Figure 6 |. Increasing collagen density decreases invasion speed and enhances multicellular sprouting.

a, Representative images (max intensity projection) of invading endothelial cells in response to varying collagen density with S250:P25. UEA (cyan), nucleus (magenta), EdU (yellow). b, Representative time course images (max intensity projection) of invading endothelial cells (labeled with cell tracker dye) in response to varying collagen density with S250:P25. F-actin (cyan) and nucleus (magenta). c, Quantification of the frequency of tip cell breakage events from the parent vessel. d-h, Quantifications of invasion depth, proliferation, and morphology of invading endothelial cells as single cells or multicellular sprouts from conditions in (a). i, Representative images (max intensity projection) of invading endothelial cells in 2 mg ml⁻¹ collagen with control (S250:P25), decreased S1P (S100:P25), and MMP inhibition (S250:P25). F-actin (cyan) and nucleus (magenta). j-m, Quantifications of invasion speed, and morphology of invading endothelial cells as single cells or multicellular sprouts.
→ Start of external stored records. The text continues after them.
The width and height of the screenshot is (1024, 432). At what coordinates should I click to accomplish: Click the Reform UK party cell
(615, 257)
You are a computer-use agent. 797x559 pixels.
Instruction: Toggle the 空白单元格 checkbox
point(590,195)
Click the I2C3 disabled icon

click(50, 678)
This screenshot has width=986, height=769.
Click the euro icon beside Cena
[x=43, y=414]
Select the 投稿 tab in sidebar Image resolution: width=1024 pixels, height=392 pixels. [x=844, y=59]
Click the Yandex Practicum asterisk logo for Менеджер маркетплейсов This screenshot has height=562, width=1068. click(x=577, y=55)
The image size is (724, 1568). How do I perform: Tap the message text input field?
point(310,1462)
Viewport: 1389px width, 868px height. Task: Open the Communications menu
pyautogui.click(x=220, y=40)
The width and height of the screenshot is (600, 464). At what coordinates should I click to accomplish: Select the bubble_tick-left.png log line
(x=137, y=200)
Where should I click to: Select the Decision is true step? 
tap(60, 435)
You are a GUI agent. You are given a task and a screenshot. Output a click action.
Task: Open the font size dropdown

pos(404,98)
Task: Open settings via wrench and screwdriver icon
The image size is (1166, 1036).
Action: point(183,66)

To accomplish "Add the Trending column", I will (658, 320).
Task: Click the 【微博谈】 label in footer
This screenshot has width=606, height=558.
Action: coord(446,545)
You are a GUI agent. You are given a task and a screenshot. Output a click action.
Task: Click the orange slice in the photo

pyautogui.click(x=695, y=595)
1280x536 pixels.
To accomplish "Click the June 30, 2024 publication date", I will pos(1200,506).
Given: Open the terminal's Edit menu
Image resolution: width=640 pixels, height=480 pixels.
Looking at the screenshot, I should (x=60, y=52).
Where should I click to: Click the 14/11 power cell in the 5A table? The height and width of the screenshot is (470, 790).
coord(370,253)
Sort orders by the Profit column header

All data presented as mean ± s.d.; * indicates a statically significant comparison with P<0.05 (two-tailed Student’s t-test (c, j-m) and one-way analysis of variance (d-h)). For tip cell breakage analysis (c), n=9 vessel segments (each 400 μm length) per condition. For invasion depth analysis (d), n≥80 vessel segments (each 100 μm length) per condition. For proliferation and migration mode analysis (e-h, k-m), n≥6 vessel segments (each 800 μm length) per condition from n=2 devices/condition (technical replicates) over n≥3 independent studies (biological replicates). For invasion speed analysis (j), n≥81 vessel segments (each 100 μm length) per condition. n, Schematic illustration highlighting the relationship between endothelial cell migration and proliferation on invasion morphology as multicellular sprouts (top; balanced migration and proliferation) vs single cells (bottom; excessive migration or insufficient proliferation). Soluble (green) and physical extracellular matrix (red) cues influence this balance in addition to other potential cell functions (black) that may regulate multicellular sprouting and formation of functional microvasculature.